Promoting sarvodaya in individual villages in India and Sri Lanka is one thing. It is a much greater challenge to turn this into a global movement.

It is possible to become a voluntaryist and to survive, as much as possible, through voluntary economic exchange while refusing any dealings involving the government. This is difficult enough. To make this an attractive option for lots of people is much more difficult.

Thus, whatever nonviolent alternative is envisaged, the biggest challenge is to develop it beyond local initiatives.

 

Notes

[1] A useful review is Gary Moffat, "Building economic alternatives," Kick It Over, #29, Summer 1992, pp. 4-12.

[2] Richard Douthwaite, Short Circuit: Strengthening Local Economies for Security in an Unstable World (Totnes, Devon: Green Books, 1996).
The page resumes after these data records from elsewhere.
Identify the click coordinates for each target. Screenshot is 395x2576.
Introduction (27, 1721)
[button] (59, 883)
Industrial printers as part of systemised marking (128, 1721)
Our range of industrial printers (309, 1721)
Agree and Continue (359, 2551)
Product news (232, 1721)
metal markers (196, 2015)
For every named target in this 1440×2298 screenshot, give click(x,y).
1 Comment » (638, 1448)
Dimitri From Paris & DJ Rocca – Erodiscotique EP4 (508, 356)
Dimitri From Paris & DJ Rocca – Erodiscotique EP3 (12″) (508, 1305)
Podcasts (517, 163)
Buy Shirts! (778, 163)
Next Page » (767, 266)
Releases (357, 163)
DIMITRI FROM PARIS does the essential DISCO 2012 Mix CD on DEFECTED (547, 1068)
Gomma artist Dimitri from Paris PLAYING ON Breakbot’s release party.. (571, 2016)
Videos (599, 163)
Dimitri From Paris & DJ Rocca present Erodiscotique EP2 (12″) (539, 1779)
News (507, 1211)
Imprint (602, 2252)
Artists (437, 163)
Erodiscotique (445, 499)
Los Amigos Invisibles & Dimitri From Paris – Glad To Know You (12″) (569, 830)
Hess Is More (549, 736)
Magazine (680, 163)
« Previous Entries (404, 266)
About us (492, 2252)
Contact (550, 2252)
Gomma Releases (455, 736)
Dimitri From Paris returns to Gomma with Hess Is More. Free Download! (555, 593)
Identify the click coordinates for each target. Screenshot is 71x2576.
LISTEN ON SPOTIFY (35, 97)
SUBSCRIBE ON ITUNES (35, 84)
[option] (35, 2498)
[3] Douthwaite, Short Circuit; Thomas H. Greco, Jr., New Money for Healthy Communities (Tucson, AZ: Thomas H. Greco, Jr., PO Box 42663, Tucson AZ 85733, USA, 1994).

[4] Also important here are microfinance systems serving the poor, such as the Grameen Bank in Bangladesh: see Muhammad Yunus with Alan Jolis, Banker to the Poor: Micro-Lending and the Battle against World Poverty (New York: PublicAffairs, 1999).

[5] On the non-neutrality of money see Nigel Dodd, The Sociology of Money: Economics, Reason and Contemporary Society (London: Polity, 1994). On the psychology of money, see Dorothy Rowe, The Real Meaning of Money (London: HarperCollins, 1997).

[6] The Simple Living Collective, American Friends Service Committee, San Francisco, Taking Charge: Achieving Personal and Political Change through Simple Living (New York: Bantam, 1977).